Directions:
Copy out the records that appear below, exactly as each one reads.

Records from a data collection:

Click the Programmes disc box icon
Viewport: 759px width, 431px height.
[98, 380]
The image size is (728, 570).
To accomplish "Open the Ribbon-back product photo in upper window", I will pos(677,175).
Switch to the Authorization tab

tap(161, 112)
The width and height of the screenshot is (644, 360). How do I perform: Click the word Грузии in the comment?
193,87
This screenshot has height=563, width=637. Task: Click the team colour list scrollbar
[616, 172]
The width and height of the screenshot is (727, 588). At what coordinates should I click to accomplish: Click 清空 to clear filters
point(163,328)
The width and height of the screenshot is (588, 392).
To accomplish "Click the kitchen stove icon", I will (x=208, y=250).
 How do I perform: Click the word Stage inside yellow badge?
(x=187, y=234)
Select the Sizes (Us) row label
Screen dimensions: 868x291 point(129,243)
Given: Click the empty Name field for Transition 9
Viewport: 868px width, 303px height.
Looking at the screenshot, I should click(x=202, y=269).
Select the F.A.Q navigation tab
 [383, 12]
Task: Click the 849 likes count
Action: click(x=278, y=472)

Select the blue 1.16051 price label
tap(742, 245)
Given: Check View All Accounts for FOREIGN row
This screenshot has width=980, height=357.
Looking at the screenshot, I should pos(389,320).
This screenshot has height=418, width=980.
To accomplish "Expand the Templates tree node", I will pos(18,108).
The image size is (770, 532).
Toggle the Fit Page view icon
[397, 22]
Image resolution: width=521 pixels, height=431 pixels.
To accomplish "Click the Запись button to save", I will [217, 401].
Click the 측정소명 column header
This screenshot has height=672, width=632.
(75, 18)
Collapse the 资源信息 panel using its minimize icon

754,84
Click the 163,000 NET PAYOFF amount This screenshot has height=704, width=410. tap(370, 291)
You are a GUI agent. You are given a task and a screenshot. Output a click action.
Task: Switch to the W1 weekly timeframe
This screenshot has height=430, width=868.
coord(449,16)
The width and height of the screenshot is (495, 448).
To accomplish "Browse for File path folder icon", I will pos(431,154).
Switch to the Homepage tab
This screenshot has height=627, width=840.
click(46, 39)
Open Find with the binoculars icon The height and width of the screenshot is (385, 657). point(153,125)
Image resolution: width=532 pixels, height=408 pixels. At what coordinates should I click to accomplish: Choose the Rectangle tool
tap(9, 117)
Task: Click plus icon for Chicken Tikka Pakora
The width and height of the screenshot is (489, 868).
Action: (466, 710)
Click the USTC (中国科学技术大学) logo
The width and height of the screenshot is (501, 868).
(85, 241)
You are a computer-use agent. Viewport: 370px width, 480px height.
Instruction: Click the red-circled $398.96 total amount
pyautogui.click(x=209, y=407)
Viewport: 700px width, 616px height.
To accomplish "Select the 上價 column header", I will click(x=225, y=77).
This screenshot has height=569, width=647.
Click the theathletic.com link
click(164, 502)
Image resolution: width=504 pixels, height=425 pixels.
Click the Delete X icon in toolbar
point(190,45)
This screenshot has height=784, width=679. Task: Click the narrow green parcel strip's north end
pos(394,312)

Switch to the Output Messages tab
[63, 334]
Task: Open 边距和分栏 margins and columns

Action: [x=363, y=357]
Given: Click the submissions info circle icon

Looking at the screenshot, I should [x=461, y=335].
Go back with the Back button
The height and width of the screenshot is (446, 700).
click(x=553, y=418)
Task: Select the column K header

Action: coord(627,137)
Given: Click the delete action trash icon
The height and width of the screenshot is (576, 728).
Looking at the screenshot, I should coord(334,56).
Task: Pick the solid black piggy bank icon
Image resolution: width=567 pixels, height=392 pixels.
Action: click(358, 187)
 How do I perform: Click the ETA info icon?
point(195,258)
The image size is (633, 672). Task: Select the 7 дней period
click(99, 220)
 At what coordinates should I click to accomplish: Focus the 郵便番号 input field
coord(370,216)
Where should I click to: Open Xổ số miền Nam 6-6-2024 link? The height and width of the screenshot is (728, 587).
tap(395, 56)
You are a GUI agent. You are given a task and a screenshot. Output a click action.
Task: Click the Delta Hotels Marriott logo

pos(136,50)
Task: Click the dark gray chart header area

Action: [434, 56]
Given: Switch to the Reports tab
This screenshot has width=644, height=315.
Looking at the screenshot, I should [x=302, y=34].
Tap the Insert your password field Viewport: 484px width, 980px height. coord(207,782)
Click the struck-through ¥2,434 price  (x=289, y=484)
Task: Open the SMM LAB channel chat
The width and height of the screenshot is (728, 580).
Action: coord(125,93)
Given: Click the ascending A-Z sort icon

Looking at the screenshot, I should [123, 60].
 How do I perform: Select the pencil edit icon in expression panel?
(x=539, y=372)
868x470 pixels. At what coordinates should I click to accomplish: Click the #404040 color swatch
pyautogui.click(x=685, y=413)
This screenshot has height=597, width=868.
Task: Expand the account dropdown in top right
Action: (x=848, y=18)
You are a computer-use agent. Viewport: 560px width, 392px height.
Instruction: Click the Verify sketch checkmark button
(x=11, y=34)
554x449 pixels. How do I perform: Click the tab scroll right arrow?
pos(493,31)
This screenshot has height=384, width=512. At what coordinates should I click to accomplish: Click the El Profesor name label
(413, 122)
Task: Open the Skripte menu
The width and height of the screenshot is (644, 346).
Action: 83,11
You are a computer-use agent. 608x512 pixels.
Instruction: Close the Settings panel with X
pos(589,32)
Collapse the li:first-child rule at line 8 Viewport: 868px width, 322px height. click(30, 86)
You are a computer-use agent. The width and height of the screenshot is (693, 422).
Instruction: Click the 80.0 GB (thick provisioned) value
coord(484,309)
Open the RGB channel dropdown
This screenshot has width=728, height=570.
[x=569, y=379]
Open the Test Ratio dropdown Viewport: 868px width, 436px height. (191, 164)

Result for this exercise:
Click the Programmes disc box icon
Viewport: 759px width, 431px height.
[98, 380]
The image size is (728, 570).
To accomplish "Open the Ribbon-back product photo in upper window", I will pos(677,175).
Switch to the Authorization tab

tap(161, 112)
The width and height of the screenshot is (644, 360). How do I perform: Click the word Грузии in the comment?
193,87
This screenshot has height=563, width=637. Task: Click the team colour list scrollbar
[616, 172]
The width and height of the screenshot is (727, 588). At what coordinates should I click to accomplish: Click 清空 to clear filters
point(163,328)
The width and height of the screenshot is (588, 392).
To accomplish "Click the kitchen stove icon", I will (x=208, y=250).
 How do I perform: Click the word Stage inside yellow badge?
(x=187, y=234)
Select the Sizes (Us) row label
Screen dimensions: 868x291 point(129,243)
Given: Click the empty Name field for Transition 9
Viewport: 868px width, 303px height.
Looking at the screenshot, I should click(x=202, y=269).
Select the F.A.Q navigation tab
 [383, 12]
Task: Click the 849 likes count
Action: click(x=278, y=472)

Select the blue 1.16051 price label
tap(742, 245)
Given: Check View All Accounts for FOREIGN row
This screenshot has width=980, height=357.
Looking at the screenshot, I should pos(389,320).
This screenshot has height=418, width=980.
To accomplish "Expand the Templates tree node", I will pos(18,108).
The image size is (770, 532).
Toggle the Fit Page view icon
[397, 22]
Image resolution: width=521 pixels, height=431 pixels.
To accomplish "Click the Запись button to save", I will [217, 401].
Click the 측정소명 column header
This screenshot has height=672, width=632.
(75, 18)
Collapse the 资源信息 panel using its minimize icon

754,84
Click the 163,000 NET PAYOFF amount This screenshot has height=704, width=410. tap(370, 291)
You are a GUI agent. You are given a task and a screenshot. Output a click action.
Task: Switch to the W1 weekly timeframe
This screenshot has height=430, width=868.
coord(449,16)
The width and height of the screenshot is (495, 448).
To accomplish "Browse for File path folder icon", I will pos(431,154).
Switch to the Homepage tab
This screenshot has height=627, width=840.
click(46, 39)
Open Find with the binoculars icon The height and width of the screenshot is (385, 657). point(153,125)
Image resolution: width=532 pixels, height=408 pixels. At what coordinates should I click to accomplish: Choose the Rectangle tool
tap(9, 117)
Task: Click plus icon for Chicken Tikka Pakora
The width and height of the screenshot is (489, 868).
Action: (466, 710)
Click the USTC (中国科学技术大学) logo
The width and height of the screenshot is (501, 868).
(85, 241)
You are a computer-use agent. Viewport: 370px width, 480px height.
Instruction: Click the red-circled $398.96 total amount
pyautogui.click(x=209, y=407)
Viewport: 700px width, 616px height.
To accomplish "Select the 上價 column header", I will click(x=225, y=77).
This screenshot has height=569, width=647.
Click the theathletic.com link
click(164, 502)
Image resolution: width=504 pixels, height=425 pixels.
Click the Delete X icon in toolbar
point(190,45)
This screenshot has height=784, width=679. Task: Click the narrow green parcel strip's north end
pos(394,312)

Switch to the Output Messages tab
[63, 334]
Task: Open 边距和分栏 margins and columns

Action: [x=363, y=357]
Given: Click the submissions info circle icon

Looking at the screenshot, I should [x=461, y=335].
Go back with the Back button
The height and width of the screenshot is (446, 700).
click(x=553, y=418)
Task: Select the column K header

Action: coord(627,137)
Given: Click the delete action trash icon
The height and width of the screenshot is (576, 728).
Looking at the screenshot, I should coord(334,56).
Task: Pick the solid black piggy bank icon
Image resolution: width=567 pixels, height=392 pixels.
Action: click(358, 187)
 How do I perform: Click the ETA info icon?
point(195,258)
The image size is (633, 672). Task: Select the 7 дней period
click(99, 220)
 At what coordinates should I click to accomplish: Focus the 郵便番号 input field
coord(370,216)
Where should I click to: Open Xổ số miền Nam 6-6-2024 link? The height and width of the screenshot is (728, 587).
tap(395, 56)
You are a GUI agent. You are given a task and a screenshot. Output a click action.
Task: Click the Delta Hotels Marriott logo

pos(136,50)
Task: Click the dark gray chart header area

Action: [434, 56]
Given: Switch to the Reports tab
This screenshot has width=644, height=315.
Looking at the screenshot, I should [x=302, y=34].
Tap the Insert your password field Viewport: 484px width, 980px height. coord(207,782)
Click the struck-through ¥2,434 price  (x=289, y=484)
Task: Open the SMM LAB channel chat
The width and height of the screenshot is (728, 580).
Action: coord(125,93)
Given: Click the ascending A-Z sort icon

Looking at the screenshot, I should [123, 60].
 How do I perform: Select the pencil edit icon in expression panel?
(x=539, y=372)
868x470 pixels. At what coordinates should I click to accomplish: Click the #404040 color swatch
pyautogui.click(x=685, y=413)
This screenshot has height=597, width=868.
Task: Expand the account dropdown in top right
Action: (x=848, y=18)
You are a computer-use agent. Viewport: 560px width, 392px height.
Instruction: Click the Verify sketch checkmark button
(x=11, y=34)
554x449 pixels. How do I perform: Click the tab scroll right arrow?
pos(493,31)
This screenshot has height=384, width=512. At what coordinates should I click to accomplish: Click the El Profesor name label
(413, 122)
Task: Open the Skripte menu
The width and height of the screenshot is (644, 346).
Action: 83,11
You are a computer-use agent. 608x512 pixels.
Instruction: Close the Settings panel with X
pos(589,32)
Collapse the li:first-child rule at line 8 Viewport: 868px width, 322px height. click(30, 86)
You are a computer-use agent. The width and height of the screenshot is (693, 422).
Instruction: Click the 80.0 GB (thick provisioned) value
coord(484,309)
Open the RGB channel dropdown
This screenshot has width=728, height=570.
[x=569, y=379]
Open the Test Ratio dropdown Viewport: 868px width, 436px height. (191, 164)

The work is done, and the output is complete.